AIM OF THE EXERCISE:
From the entries below, say how many lines carry the word "agent", and give nothing but the number.

(Pixel coordinate grounding data)
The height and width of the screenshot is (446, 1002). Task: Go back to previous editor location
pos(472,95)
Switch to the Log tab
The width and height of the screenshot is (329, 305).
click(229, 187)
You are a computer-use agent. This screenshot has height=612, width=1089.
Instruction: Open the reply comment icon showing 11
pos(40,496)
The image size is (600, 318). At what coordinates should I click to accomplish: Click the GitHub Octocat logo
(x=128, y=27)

* * *

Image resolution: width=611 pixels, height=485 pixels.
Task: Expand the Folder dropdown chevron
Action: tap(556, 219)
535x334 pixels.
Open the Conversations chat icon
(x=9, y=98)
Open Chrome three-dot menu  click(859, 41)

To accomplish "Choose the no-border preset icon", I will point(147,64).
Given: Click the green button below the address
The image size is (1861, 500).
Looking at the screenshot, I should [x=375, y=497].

==

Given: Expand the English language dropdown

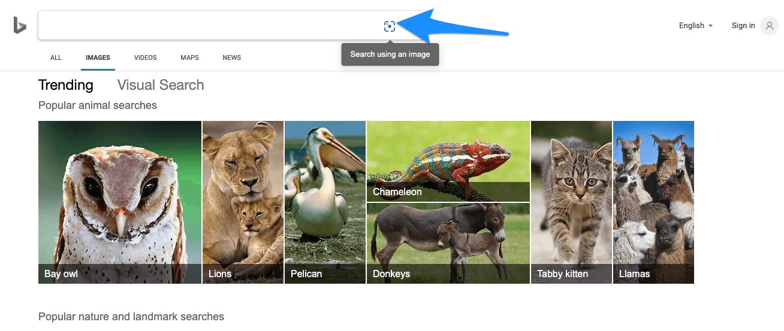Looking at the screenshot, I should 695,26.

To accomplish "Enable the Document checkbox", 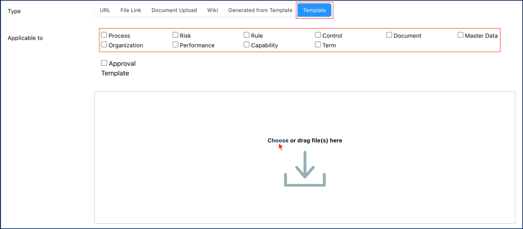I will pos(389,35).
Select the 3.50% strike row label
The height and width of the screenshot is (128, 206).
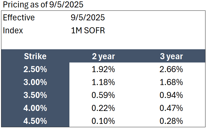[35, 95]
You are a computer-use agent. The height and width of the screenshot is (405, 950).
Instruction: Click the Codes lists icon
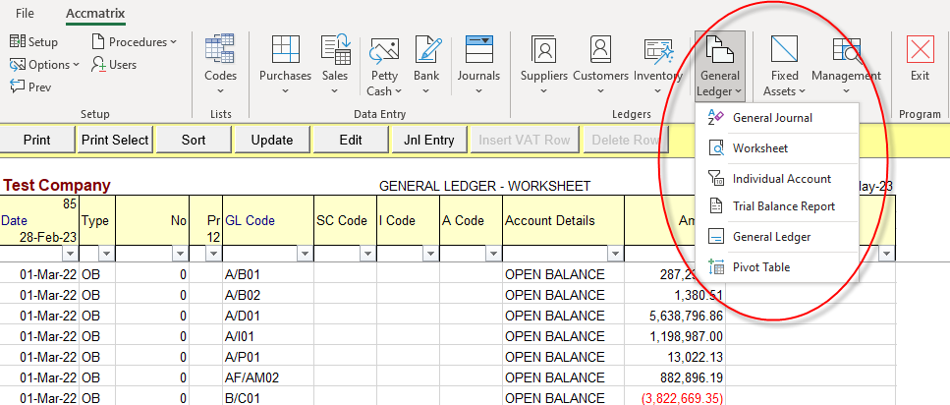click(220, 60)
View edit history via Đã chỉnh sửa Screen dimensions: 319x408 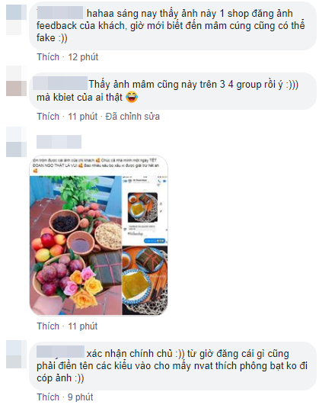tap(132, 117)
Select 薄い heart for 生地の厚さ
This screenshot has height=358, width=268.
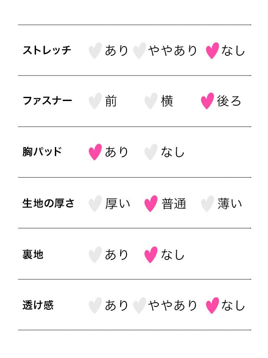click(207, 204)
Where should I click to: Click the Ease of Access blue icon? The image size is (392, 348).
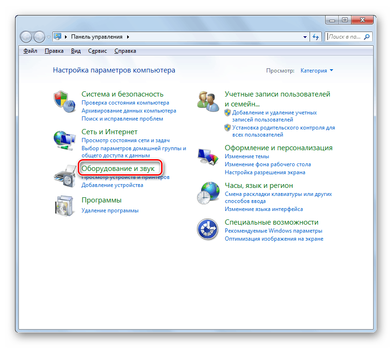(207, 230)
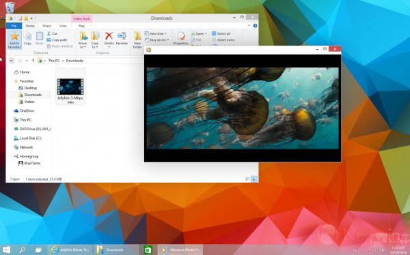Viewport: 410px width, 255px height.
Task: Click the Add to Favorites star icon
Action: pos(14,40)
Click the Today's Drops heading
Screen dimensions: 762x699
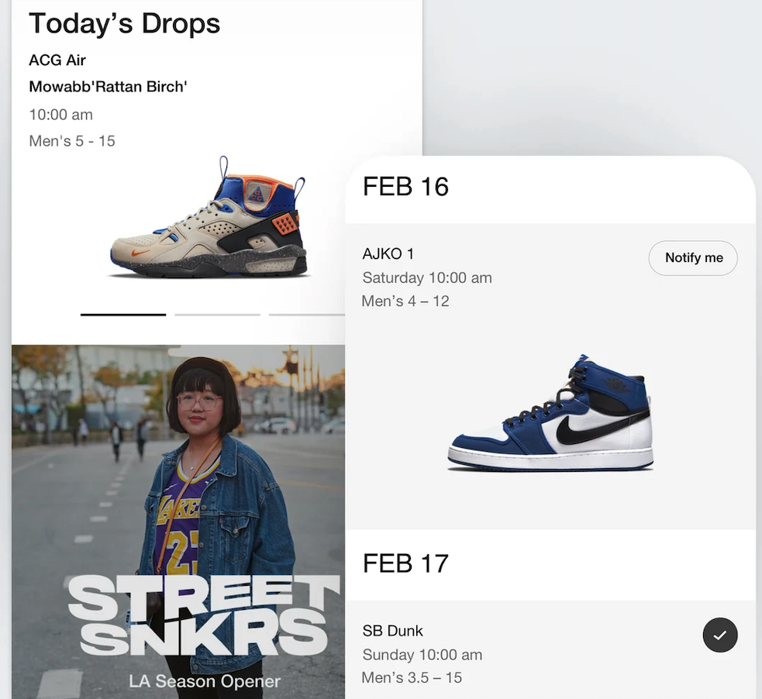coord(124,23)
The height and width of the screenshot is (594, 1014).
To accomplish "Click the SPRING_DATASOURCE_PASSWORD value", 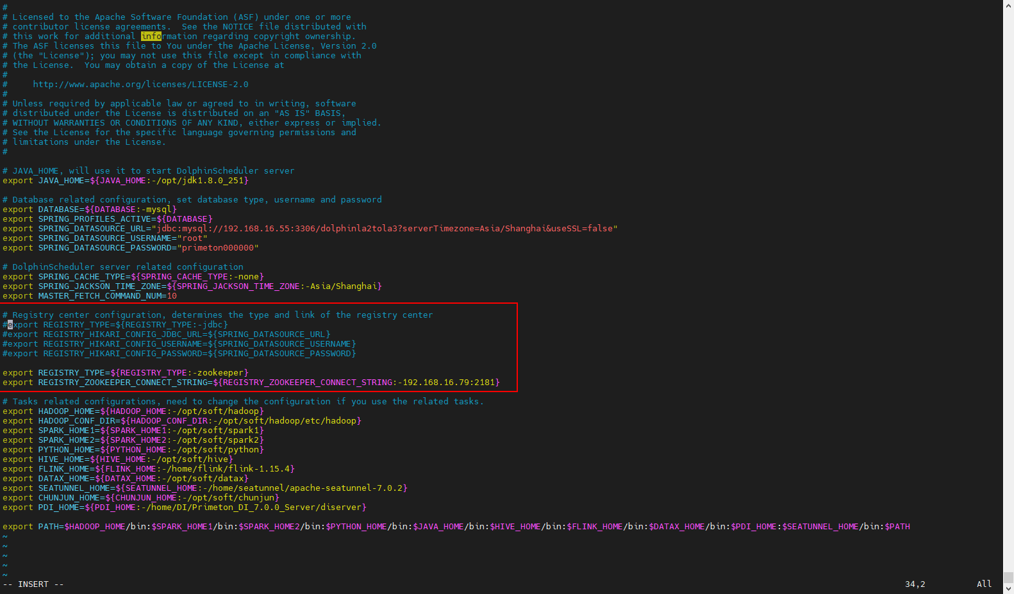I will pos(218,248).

ANSWER SECTION:
2